◆ Excerpt provided:
------------------------------------------------------------------------
SUPPORT THE RFPA BY BECOMING A MEMBER TODAY! Sign Up

Cart

Your cart is currently empty.

August book deals - LAST DAY!

August book deals - LAST DAY!

This is an extract from chapter 9 of Whosoever Will, by Herman Hoeksema, pages 75-78, published by the RFPA.

What is it, then, to come to Christ? It is a spiritual act, not a mere natural deed. It is an act that proceeds from the heart, whence are the issues of life, not from the superficial and quickly changing emotions. It is an act of the whole man: with all his heart and mind and will and desires and strength, one comes to Jesus. It is an act, not of the natural man, but of the spiritual man; of the one who is heavy laden and weary with sin and seeks rest; of the one who hungers and thirsts after righteousness and seeks the Bread that never perishes and the Water of Life; of the one who bemoans his darkness and seeks the Light; of the one who cries out of the depths of death for the Resurrection. And being a spiritual act by a spiritual man, it does not condition grace, but is already the fruit of the grace of the Holy Spirit. It is an act, lastly, that is never finished. It is not as if a man could say that years ago he came to Christ and that is the end of it; but coming to Christ is the daily need and delight of the new man in Christ. To the various aspects of this act of coming to Christ I would like to call your attention.

Let us, then, try to analyze the act itself of coming to Jesus. What does a man do when he comes to the Christ of the Scriptures? I think that we may distinguish four elements or steps in this spiritual act, which I will call contrition, recognition, aspiration, and appropriation.
------------------------------------------------------------------------
◆ Dataset excerpts:
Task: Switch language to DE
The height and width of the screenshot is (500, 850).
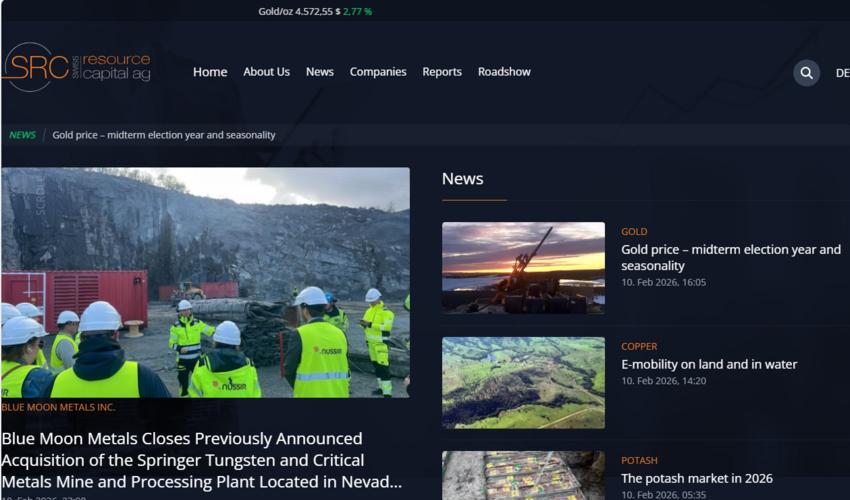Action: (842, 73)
------------------------------------------------------------------------
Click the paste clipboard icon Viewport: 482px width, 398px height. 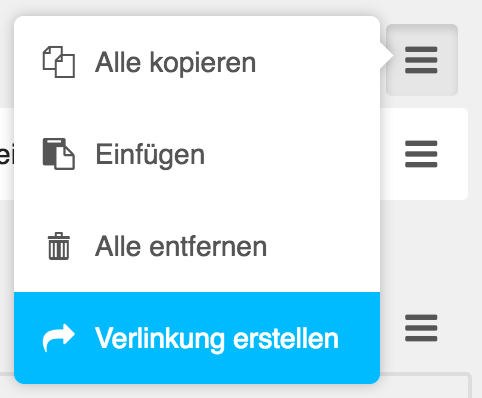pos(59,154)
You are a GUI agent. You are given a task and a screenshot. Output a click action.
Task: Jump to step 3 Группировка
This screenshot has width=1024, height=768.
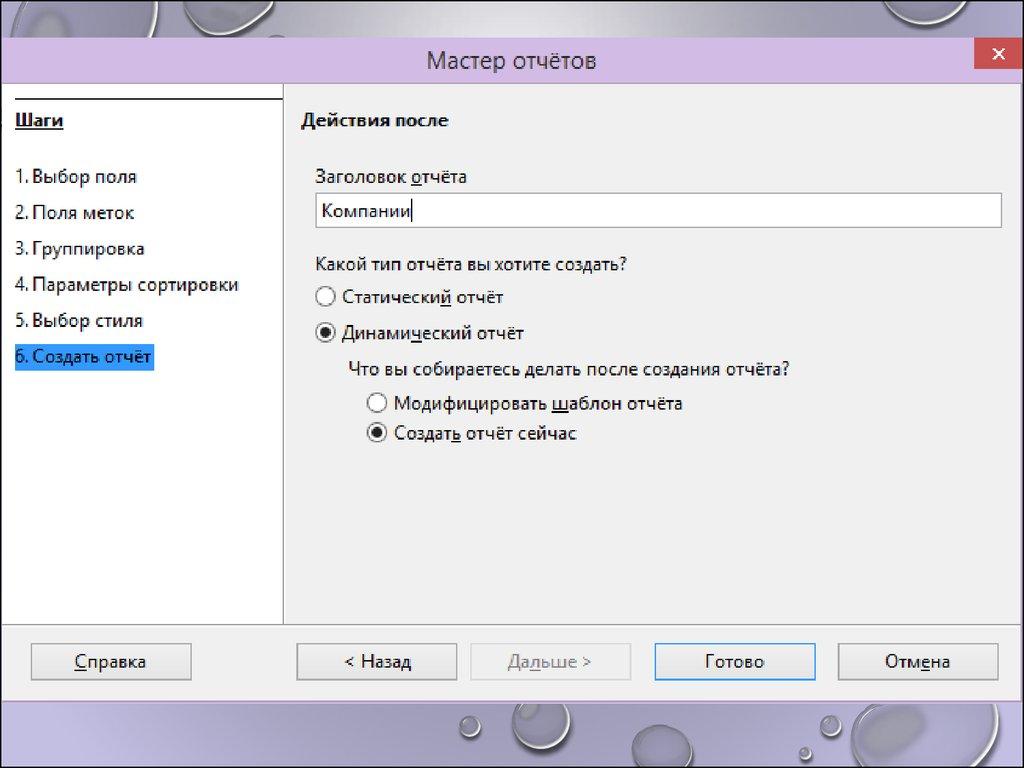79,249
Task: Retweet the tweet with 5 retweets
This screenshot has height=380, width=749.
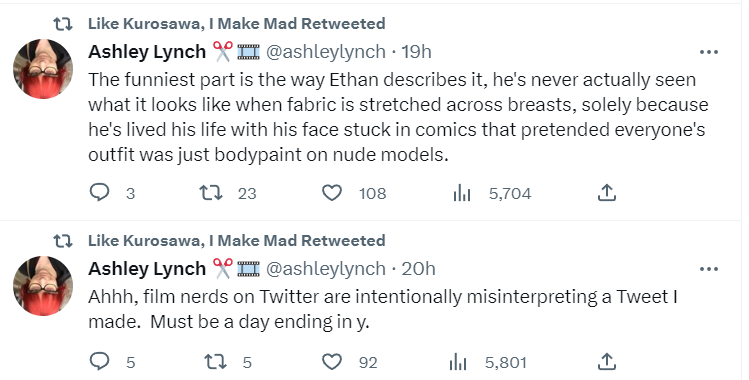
------------------------------------------------------------------------
◆ Tasks to perform:
1 – According to the Whosoever Will extract, what four steps make up the spiritual act of coming to Jesus?
2 – Reproduce word for word the part of the Whosoever Will extract that opens with the words containing "Your cart is" and closes with "published by the RFPA.".
3 – Write the next part of the Whosoever Will extract, picking up after its last sentence.
The entries have nothing to do with the Whosoever Will extract.

◆ Results by task:
1 – Contrition, recognition, aspiration, and appropriation.

2 –
Your cart is currently empty.

August book deals - LAST DAY!

August book deals - LAST DAY!

This is an extract from chapter 9 of Whosoever Will, by Herman Hoeksema, pages 75-78, published by the RFPA.

3 –
First of all, there is the element of contrition. This is a true sorrow after God, caused by the fact that man has obtained a true spiritual knowledge of sin as sin, and of himself as a sinner before the face of God. The meaning is not merely that one knows and acknowledges that there is something wrong with him; nor that he is sorrowing because of the evil and bitter results of sin for himself; nor that he is sorry because of certain bad habits. No, this sorrow of true contrition goes to the root of the matter. It means that the sinner consciously stands before the bar of divine justice; that the pure and penetrating light of the righteousness of God exposes him in his true worth as a sinner; that in the light of inexorable justice he beholds himself, his nature, his work, his imaginary goodness, his piety and religion, and he discovers that there is nothing good in him; that all is corruption, defilement, iniquity, rebellion, and violation of God’s law; that he hears the divine verdict of “Guilty” and the sentence of his condemnation. But it means more. It means (oh wonder!) that now he takes God’s side in this judgment against himself and in his own condemnation; that he hates his own sin, acknowledges the justice of God’s sentence, and prostrates himself before the bar of justice in dust and ashes. He sees that as a sinner he cannot enter into God’s fellowship, and he confesses that as far as he is concerned, there is no way out. He is filled with sorrow according to God!

Secondly, there is in the act of coming to Christ the element of recognition. By this I mean a true, spiritual knowledge of Jesus Christ as the revelation of the God of our salvation. I say “spiritual knowledge” in distinction from mere natural, intellectual knowledge. It is knowledge of the heart, rather than of the head. It is experimental rather than theoretical knowledge of the God of our salvation in Christ. It is personal rather than abstract. I do not make this distinction in order to disparage doctrinal knowledge of Christ. On the contrary, without intellectual knowledge of what God has revealed to us, spiritual knowledge is impossible. But mere theology is not sufficient for salvation. One may know all about Christ without knowing Him. Saving knowledge of Jesus is to behold Him as the fulness of our emptiness, as the true Water and Bread of Life that we need, as the Light in our darkness, as the Resurrection able to overcome our death. It is a personal knowledge of Him as the One who of God is made unto us wisdom, righteousness, sanctification, and redemption. It is such a knowledge of the Christ as causes us to realize that we are deeply concerned with Him, and that to possess Him is a matter of life or death.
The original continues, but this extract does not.